GOAL OF THE EXERCISE: Set down each entry below exactly as it stands.
___ DATA FOR THE TASK
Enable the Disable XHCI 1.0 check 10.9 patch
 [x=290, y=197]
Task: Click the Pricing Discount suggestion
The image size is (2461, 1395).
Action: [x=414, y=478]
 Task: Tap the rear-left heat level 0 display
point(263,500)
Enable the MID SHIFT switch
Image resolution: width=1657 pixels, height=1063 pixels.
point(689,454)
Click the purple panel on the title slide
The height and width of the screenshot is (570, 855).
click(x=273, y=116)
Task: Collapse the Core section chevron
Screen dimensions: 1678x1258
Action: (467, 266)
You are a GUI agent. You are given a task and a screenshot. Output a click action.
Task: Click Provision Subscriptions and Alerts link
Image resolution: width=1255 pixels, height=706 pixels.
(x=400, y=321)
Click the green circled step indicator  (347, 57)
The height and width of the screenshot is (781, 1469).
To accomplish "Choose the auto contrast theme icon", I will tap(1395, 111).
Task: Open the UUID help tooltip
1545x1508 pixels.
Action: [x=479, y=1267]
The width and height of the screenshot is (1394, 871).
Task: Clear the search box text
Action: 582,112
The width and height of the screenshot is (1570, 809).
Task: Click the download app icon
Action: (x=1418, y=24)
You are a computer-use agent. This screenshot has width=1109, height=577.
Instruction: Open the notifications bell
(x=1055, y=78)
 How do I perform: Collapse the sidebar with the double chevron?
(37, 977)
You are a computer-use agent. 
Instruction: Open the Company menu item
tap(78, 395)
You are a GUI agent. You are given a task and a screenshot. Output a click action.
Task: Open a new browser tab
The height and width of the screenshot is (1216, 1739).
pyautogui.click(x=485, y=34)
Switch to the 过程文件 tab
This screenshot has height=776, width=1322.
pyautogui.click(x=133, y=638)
______
ANSWER TO THIS TASK:
Enable the Disable XHCI 1.0 check 10.9 patch
 [x=290, y=197]
Task: Click the Pricing Discount suggestion
The image size is (2461, 1395).
Action: [x=414, y=478]
 Task: Tap the rear-left heat level 0 display
point(263,500)
Enable the MID SHIFT switch
Image resolution: width=1657 pixels, height=1063 pixels.
point(689,454)
Click the purple panel on the title slide
The height and width of the screenshot is (570, 855).
click(x=273, y=116)
Task: Collapse the Core section chevron
Screen dimensions: 1678x1258
Action: (467, 266)
You are a GUI agent. You are given a task and a screenshot. Output a click action.
Task: Click Provision Subscriptions and Alerts link
Image resolution: width=1255 pixels, height=706 pixels.
(x=400, y=321)
Click the green circled step indicator  (347, 57)
The height and width of the screenshot is (781, 1469).
To accomplish "Choose the auto contrast theme icon", I will tap(1395, 111).
Task: Open the UUID help tooltip
1545x1508 pixels.
Action: [x=479, y=1267]
The width and height of the screenshot is (1394, 871).
Task: Clear the search box text
Action: 582,112
The width and height of the screenshot is (1570, 809).
Task: Click the download app icon
Action: (x=1418, y=24)
You are a computer-use agent. This screenshot has width=1109, height=577.
Instruction: Open the notifications bell
(x=1055, y=78)
 How do I perform: Collapse the sidebar with the double chevron?
(37, 977)
You are a computer-use agent. 
Instruction: Open the Company menu item
tap(78, 395)
You are a GUI agent. You are given a task and a screenshot. Output a click action.
Task: Open a new browser tab
The height and width of the screenshot is (1216, 1739).
pyautogui.click(x=485, y=34)
Switch to the 过程文件 tab
This screenshot has height=776, width=1322.
pyautogui.click(x=133, y=638)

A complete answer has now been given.